■ Work to complete
From the entries, return every line where the string "legend" shows up.

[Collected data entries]

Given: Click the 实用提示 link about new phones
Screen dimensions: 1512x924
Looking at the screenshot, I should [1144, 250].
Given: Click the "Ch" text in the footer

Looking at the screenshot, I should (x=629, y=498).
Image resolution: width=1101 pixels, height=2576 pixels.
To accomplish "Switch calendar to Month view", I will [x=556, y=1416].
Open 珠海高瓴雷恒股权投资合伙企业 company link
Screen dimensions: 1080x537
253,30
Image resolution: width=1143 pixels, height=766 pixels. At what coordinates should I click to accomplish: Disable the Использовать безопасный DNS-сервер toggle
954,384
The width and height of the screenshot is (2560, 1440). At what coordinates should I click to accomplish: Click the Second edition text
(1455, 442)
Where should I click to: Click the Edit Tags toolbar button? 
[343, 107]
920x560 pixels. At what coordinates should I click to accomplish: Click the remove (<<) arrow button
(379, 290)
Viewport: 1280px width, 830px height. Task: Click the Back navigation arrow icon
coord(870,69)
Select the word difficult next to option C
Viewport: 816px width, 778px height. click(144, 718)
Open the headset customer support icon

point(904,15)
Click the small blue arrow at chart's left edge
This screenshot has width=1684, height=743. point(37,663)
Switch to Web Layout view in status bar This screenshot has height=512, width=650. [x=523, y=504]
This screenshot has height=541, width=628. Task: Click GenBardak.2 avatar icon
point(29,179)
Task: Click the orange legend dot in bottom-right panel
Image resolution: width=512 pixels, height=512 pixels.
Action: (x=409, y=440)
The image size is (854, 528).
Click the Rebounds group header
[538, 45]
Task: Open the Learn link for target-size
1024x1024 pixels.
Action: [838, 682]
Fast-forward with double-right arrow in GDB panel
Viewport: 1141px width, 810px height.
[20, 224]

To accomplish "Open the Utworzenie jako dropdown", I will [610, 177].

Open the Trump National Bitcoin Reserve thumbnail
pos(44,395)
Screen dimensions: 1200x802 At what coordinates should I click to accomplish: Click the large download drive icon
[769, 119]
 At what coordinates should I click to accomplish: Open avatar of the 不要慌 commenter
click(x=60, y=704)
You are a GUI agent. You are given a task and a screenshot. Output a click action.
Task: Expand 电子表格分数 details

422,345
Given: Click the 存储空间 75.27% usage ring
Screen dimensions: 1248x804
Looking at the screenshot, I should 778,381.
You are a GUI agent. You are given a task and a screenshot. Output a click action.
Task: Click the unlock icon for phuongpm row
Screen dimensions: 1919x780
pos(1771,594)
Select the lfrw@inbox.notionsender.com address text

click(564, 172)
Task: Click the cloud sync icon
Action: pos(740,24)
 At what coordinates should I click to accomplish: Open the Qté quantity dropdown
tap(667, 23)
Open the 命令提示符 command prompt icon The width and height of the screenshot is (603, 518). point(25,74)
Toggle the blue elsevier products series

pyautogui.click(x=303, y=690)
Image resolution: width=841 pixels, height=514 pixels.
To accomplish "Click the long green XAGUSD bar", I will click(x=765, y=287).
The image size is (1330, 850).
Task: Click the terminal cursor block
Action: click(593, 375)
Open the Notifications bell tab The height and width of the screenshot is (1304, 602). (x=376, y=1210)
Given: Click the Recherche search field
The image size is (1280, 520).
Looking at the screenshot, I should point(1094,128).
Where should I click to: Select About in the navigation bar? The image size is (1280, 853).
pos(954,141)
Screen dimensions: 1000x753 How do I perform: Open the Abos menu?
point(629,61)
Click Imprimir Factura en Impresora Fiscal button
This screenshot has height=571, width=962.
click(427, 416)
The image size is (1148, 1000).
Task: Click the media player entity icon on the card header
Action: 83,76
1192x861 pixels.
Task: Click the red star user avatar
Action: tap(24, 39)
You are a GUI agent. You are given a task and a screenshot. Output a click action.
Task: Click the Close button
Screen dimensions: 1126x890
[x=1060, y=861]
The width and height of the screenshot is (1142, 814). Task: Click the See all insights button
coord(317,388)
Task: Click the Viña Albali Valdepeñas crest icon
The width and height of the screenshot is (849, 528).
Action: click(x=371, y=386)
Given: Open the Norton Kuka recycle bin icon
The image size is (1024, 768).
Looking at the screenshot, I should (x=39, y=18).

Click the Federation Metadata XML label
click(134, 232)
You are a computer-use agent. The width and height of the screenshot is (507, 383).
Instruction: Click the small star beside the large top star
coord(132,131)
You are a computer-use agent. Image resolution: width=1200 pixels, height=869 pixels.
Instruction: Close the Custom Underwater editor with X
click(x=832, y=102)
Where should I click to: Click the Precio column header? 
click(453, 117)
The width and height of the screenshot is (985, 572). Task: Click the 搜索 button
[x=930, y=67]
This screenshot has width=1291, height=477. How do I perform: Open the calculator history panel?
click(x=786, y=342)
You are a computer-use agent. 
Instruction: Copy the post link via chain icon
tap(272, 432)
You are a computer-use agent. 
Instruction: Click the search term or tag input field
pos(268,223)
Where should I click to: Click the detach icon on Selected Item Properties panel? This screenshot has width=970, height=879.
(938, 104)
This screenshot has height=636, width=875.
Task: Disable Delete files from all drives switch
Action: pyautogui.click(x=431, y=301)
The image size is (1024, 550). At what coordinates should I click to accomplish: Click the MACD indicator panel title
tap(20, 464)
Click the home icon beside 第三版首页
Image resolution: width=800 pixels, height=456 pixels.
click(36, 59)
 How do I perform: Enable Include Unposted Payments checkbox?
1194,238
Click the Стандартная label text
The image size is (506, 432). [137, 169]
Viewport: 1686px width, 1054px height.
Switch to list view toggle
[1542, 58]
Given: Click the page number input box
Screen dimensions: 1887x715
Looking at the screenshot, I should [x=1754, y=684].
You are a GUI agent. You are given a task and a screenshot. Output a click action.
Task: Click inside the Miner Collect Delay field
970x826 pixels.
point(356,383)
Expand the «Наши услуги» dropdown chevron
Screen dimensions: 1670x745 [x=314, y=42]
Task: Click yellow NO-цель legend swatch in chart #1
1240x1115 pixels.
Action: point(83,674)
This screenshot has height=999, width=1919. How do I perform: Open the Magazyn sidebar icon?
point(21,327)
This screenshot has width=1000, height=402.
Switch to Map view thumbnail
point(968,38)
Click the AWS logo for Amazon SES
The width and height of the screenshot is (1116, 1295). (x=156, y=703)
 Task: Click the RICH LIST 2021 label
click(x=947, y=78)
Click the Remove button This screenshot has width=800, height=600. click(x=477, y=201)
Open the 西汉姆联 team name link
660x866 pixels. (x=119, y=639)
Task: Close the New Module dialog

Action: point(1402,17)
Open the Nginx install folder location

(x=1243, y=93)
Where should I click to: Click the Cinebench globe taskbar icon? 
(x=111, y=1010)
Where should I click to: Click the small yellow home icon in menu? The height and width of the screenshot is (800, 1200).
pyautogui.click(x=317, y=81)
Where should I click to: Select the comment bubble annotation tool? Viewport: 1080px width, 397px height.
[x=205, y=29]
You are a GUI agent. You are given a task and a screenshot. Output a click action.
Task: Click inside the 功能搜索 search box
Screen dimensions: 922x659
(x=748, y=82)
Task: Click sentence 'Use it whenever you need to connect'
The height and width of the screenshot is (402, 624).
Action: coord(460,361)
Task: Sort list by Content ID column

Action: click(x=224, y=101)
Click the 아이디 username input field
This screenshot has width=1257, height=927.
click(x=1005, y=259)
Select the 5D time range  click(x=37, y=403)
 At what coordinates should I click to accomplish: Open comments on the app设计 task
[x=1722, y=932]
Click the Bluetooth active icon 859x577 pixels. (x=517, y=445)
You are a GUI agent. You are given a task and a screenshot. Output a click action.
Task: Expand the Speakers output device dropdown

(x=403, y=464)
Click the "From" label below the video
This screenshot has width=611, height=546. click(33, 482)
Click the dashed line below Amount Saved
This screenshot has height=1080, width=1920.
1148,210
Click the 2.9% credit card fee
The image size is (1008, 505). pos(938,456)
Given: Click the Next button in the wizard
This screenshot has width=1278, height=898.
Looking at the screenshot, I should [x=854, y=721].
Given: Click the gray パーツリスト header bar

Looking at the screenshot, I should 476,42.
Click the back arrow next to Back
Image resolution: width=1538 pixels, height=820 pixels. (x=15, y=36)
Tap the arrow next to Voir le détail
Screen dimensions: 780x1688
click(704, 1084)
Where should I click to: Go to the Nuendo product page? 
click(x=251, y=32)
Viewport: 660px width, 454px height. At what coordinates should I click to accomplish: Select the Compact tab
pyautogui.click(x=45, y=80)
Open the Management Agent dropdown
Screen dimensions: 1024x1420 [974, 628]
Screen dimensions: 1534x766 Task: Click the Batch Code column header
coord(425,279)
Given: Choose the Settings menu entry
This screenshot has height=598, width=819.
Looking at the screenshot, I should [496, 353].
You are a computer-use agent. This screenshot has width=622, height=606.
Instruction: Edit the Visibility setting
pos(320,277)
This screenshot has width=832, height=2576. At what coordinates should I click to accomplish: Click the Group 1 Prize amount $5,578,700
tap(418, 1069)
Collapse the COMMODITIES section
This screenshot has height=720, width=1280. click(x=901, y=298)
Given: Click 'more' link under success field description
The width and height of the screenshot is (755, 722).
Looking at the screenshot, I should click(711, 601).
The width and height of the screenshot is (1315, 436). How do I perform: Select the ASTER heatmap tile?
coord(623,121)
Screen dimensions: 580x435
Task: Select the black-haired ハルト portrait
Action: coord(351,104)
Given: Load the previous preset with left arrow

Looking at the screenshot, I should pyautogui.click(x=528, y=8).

■ Written reply
Task: Click the orange legend dot in bottom-right panel
Task: Click yellow NO-цель legend swatch in chart #1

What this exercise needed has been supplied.